### SET EXERCISE:
Reproduce the data below word for word, leaving out the pictures.
====== RECORDS FOR THE EXERCISE ======
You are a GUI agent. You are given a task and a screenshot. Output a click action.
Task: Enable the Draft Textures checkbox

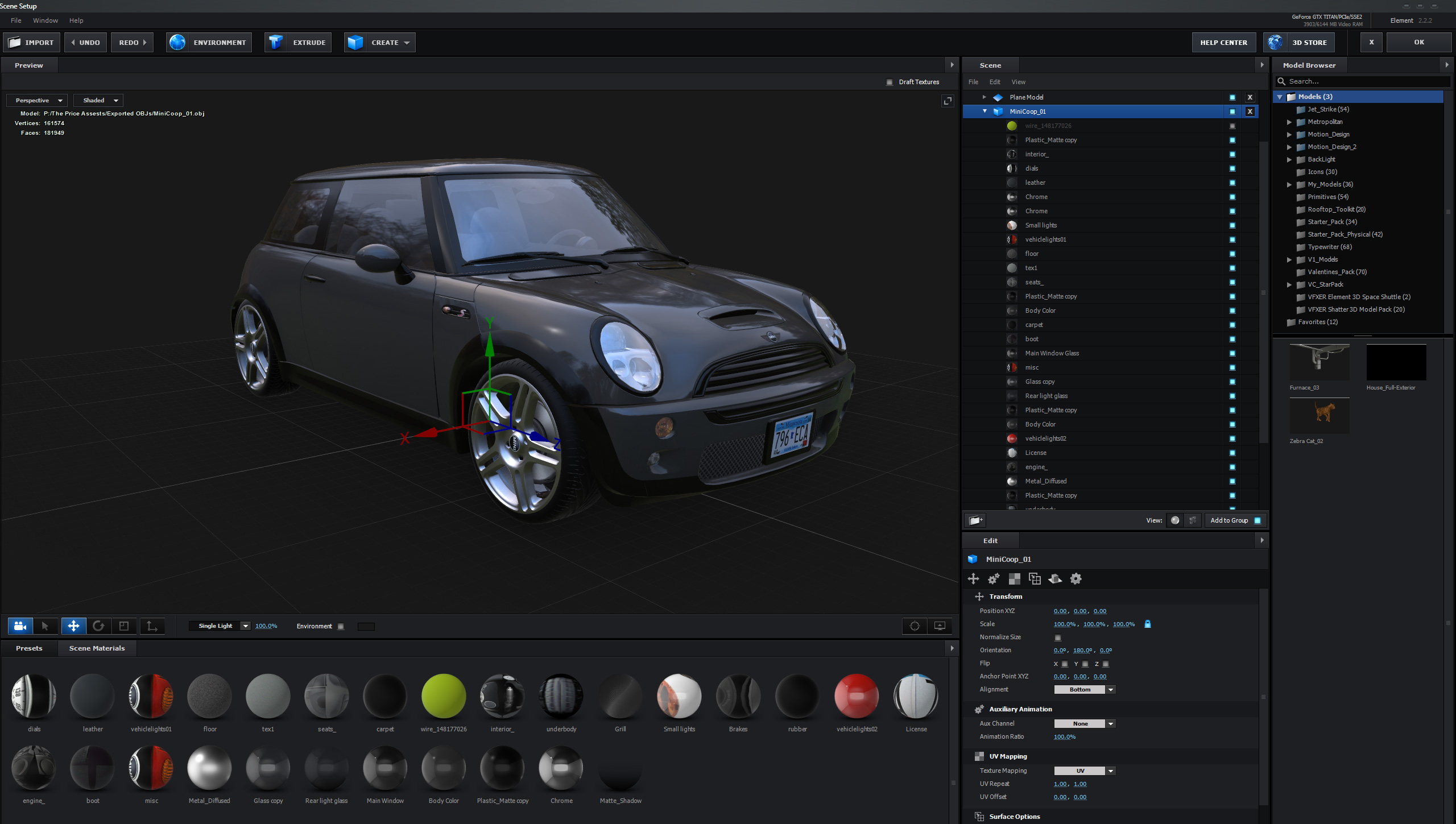[x=889, y=82]
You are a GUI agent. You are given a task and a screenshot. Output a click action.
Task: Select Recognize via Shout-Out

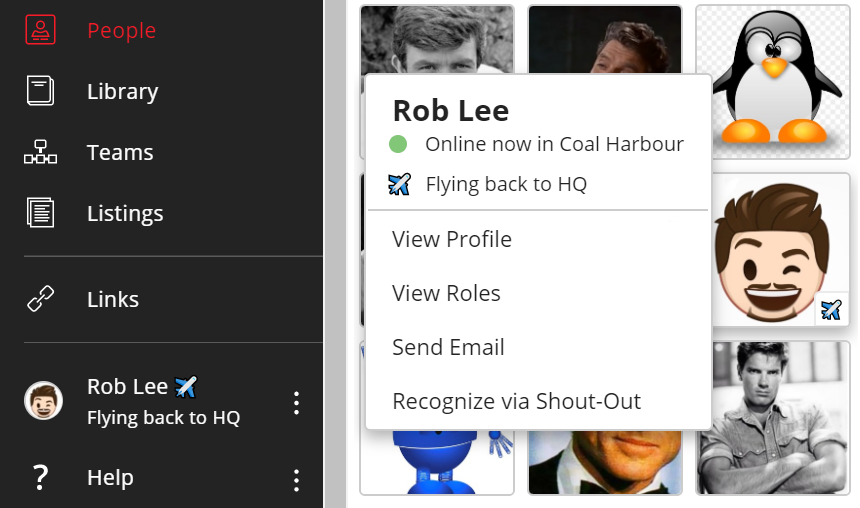[x=516, y=402]
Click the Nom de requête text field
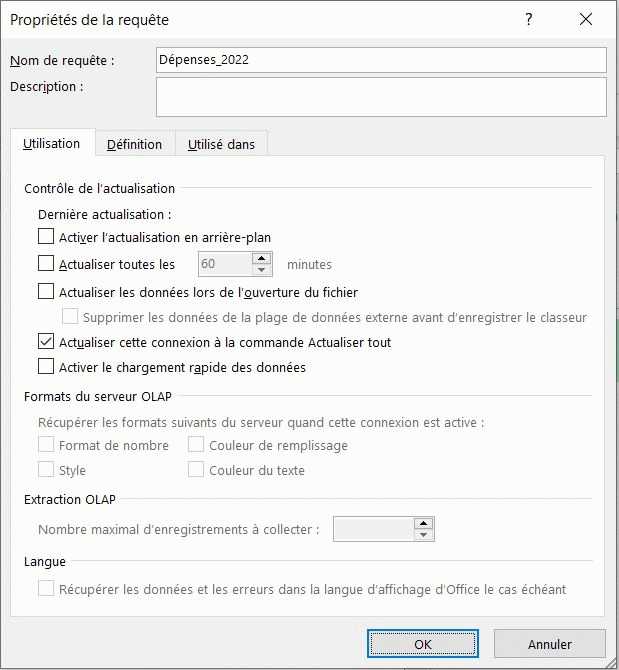Screen dimensions: 619x670 (381, 60)
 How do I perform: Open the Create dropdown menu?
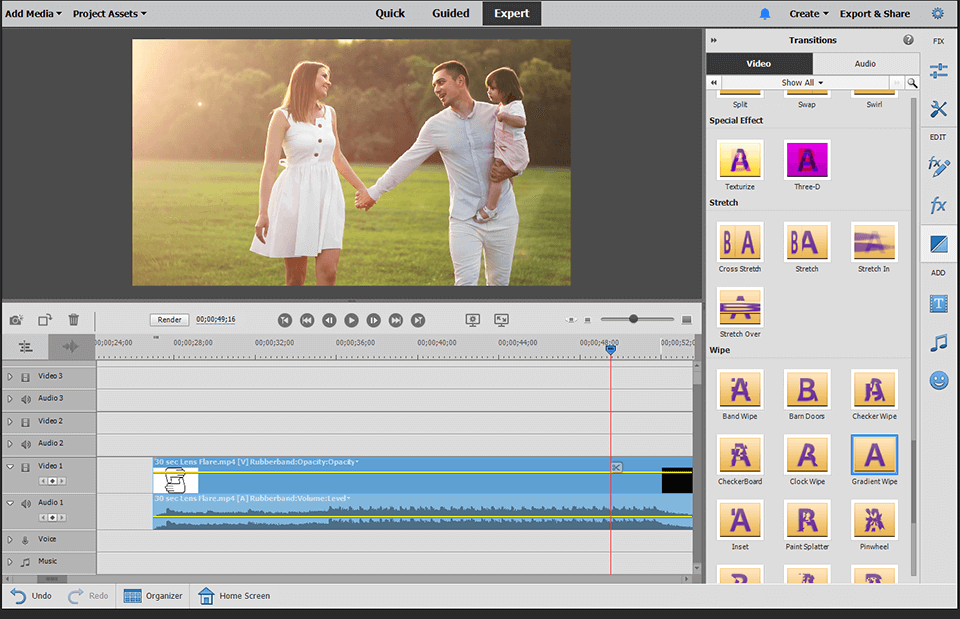[x=809, y=14]
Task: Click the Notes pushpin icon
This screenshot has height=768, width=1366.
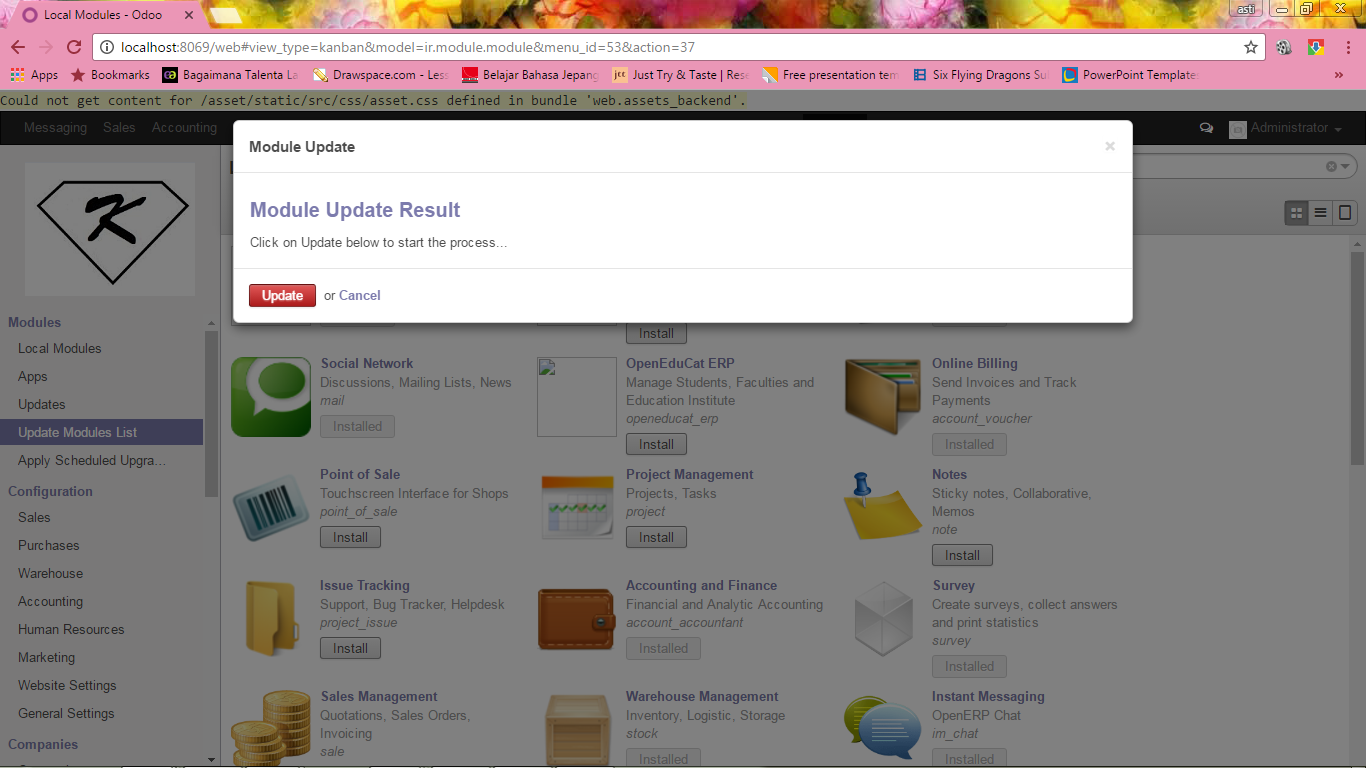Action: point(882,507)
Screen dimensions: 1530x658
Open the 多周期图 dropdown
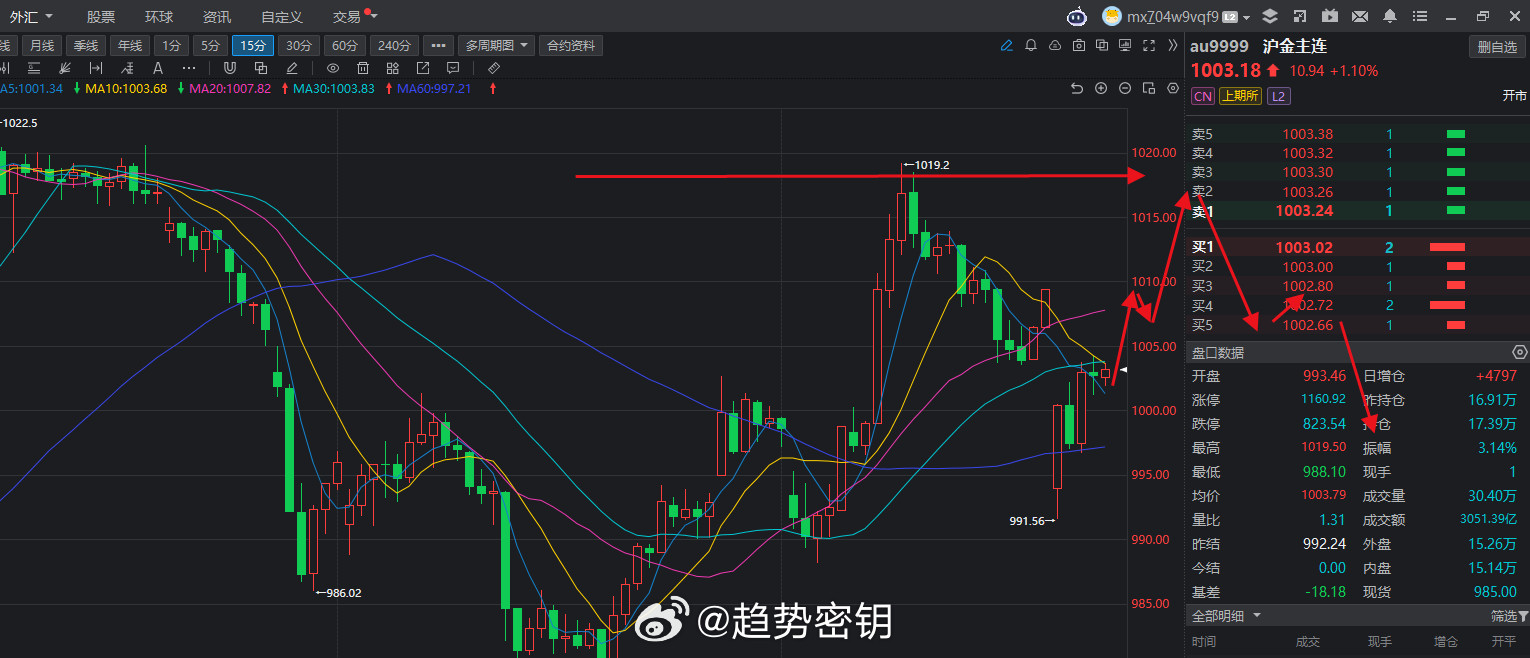496,45
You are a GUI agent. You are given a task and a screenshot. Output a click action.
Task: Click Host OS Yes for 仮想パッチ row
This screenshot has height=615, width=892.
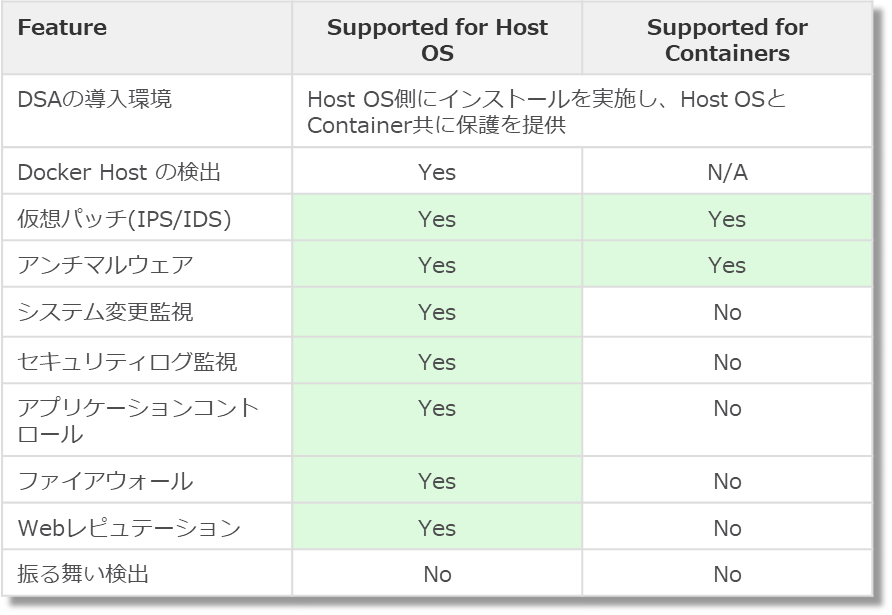pos(437,219)
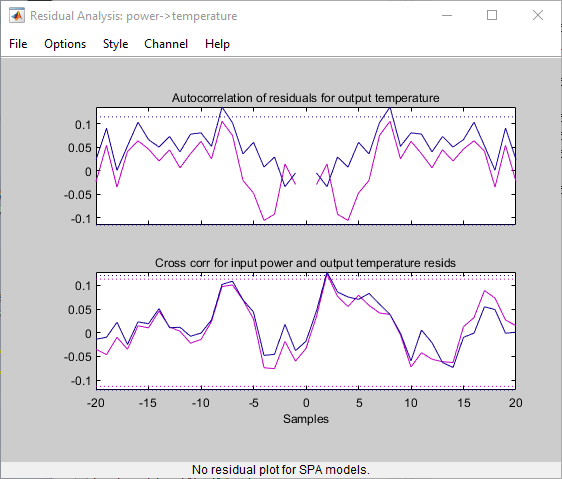Screen dimensions: 562x479
Task: Click the cross correlation peak near lag 2
Action: click(327, 275)
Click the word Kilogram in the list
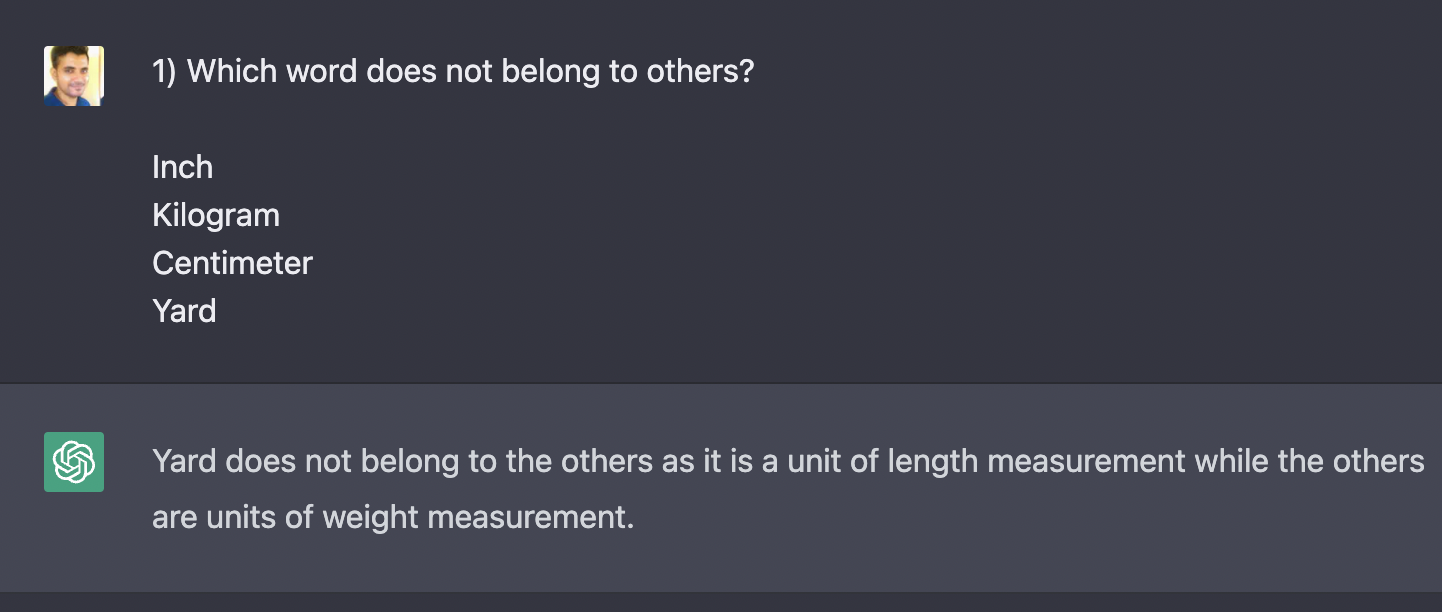The width and height of the screenshot is (1442, 612). [216, 215]
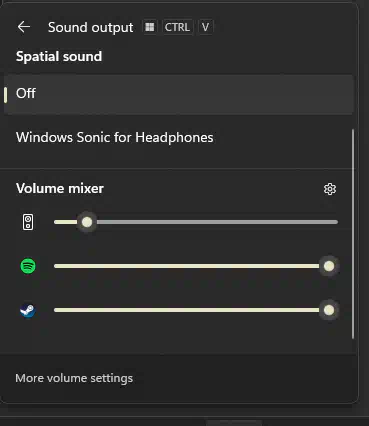Click the Steam volume slider handle

click(329, 310)
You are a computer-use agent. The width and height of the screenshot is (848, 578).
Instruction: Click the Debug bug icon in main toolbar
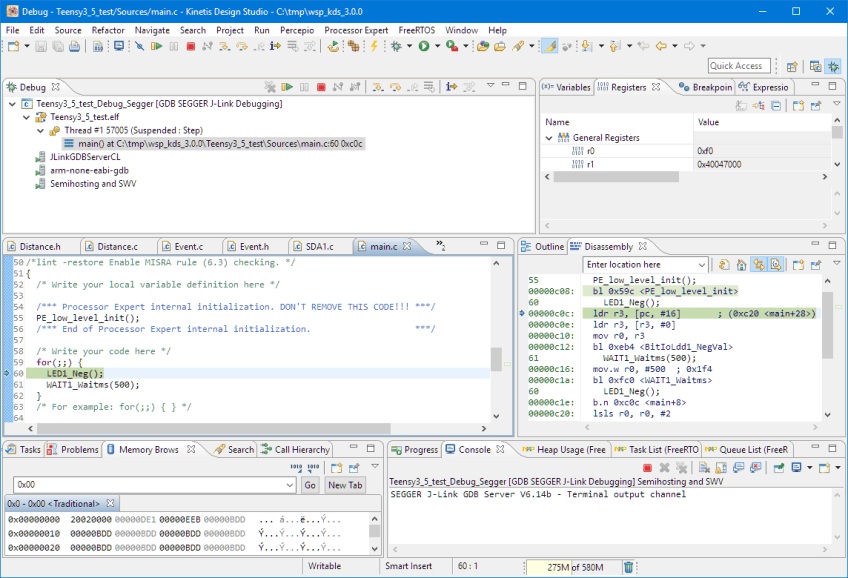click(x=396, y=46)
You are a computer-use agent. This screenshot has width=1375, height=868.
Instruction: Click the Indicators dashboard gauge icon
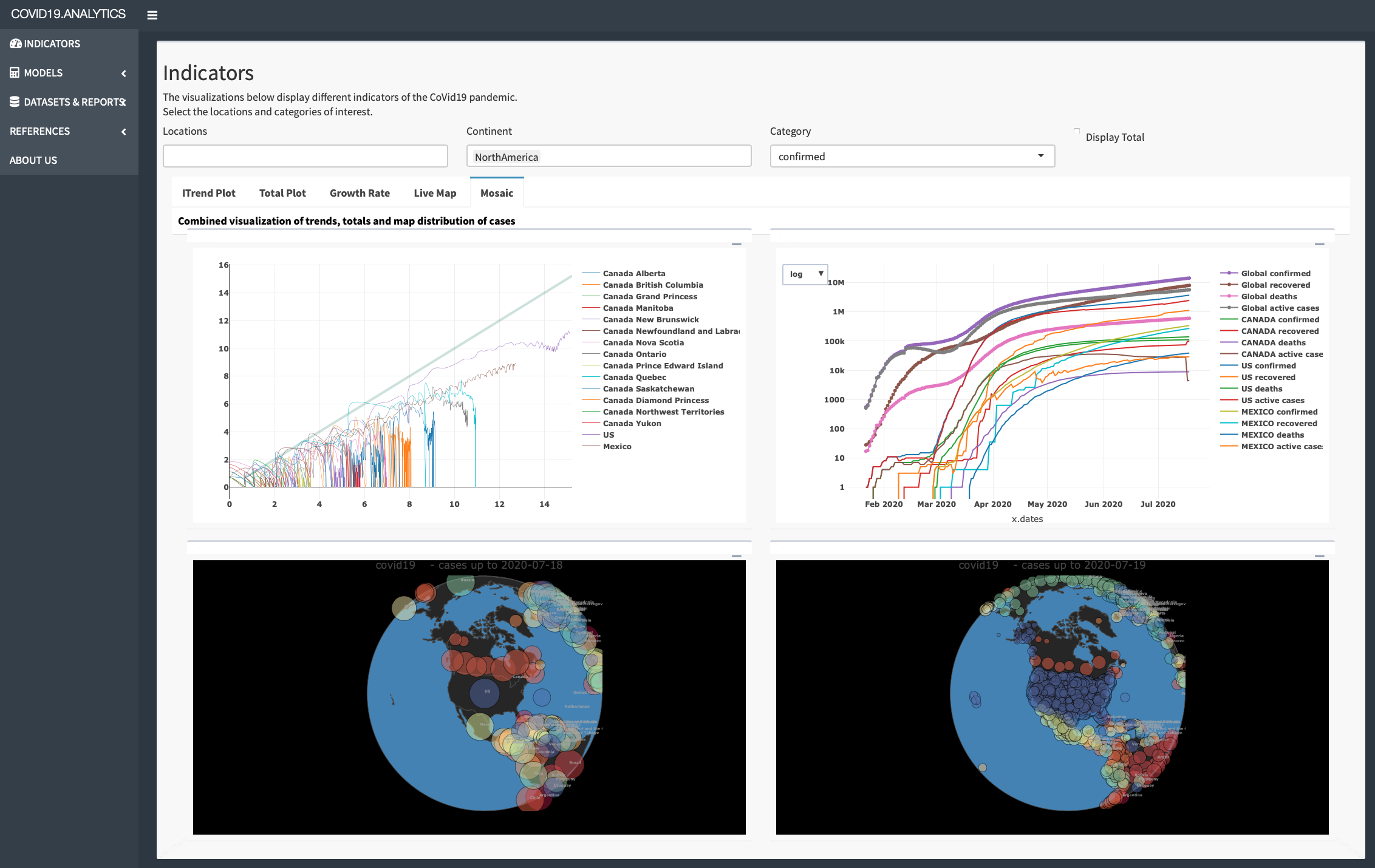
======
### WRITTEN RESPONSE:
You are a GUI agent. You are given a task and a screenshot. Output a click action.
Task: Enable the Draft Textures checkbox

[x=889, y=82]
You are a GUI agent. You are given a task and a screenshot. Output a click action.
Task: Select Recognize via Shout-Out

[x=516, y=402]
Click the Nom de requête text field
Screen dimensions: 619x670 (381, 60)
 How do I perform: Open the Create dropdown menu?
[x=809, y=14]
Task: Click the Notes pushpin icon
This screenshot has height=768, width=1366.
Action: point(882,507)
Screen dimensions: 1530x658
Open the 多周期图 dropdown
496,45
You are a GUI agent. You are given a task and a screenshot. Output a click action.
Task: Click Host OS Yes for 仮想パッチ row
This screenshot has height=615, width=892.
pos(437,219)
Screen dimensions: 562x479
Task: Click the cross correlation peak near lag 2
Action: click(327, 275)
Click the word Kilogram in the list
The width and height of the screenshot is (1442, 612). [216, 215]
Click the Steam volume slider handle

click(329, 310)
You are a computer-use agent. The width and height of the screenshot is (848, 578).
Instruction: Click the Debug bug icon in main toolbar
click(x=396, y=46)
You are a computer-use agent. This screenshot has width=1375, height=868.
Instruction: Click the Indicators dashboard gauge icon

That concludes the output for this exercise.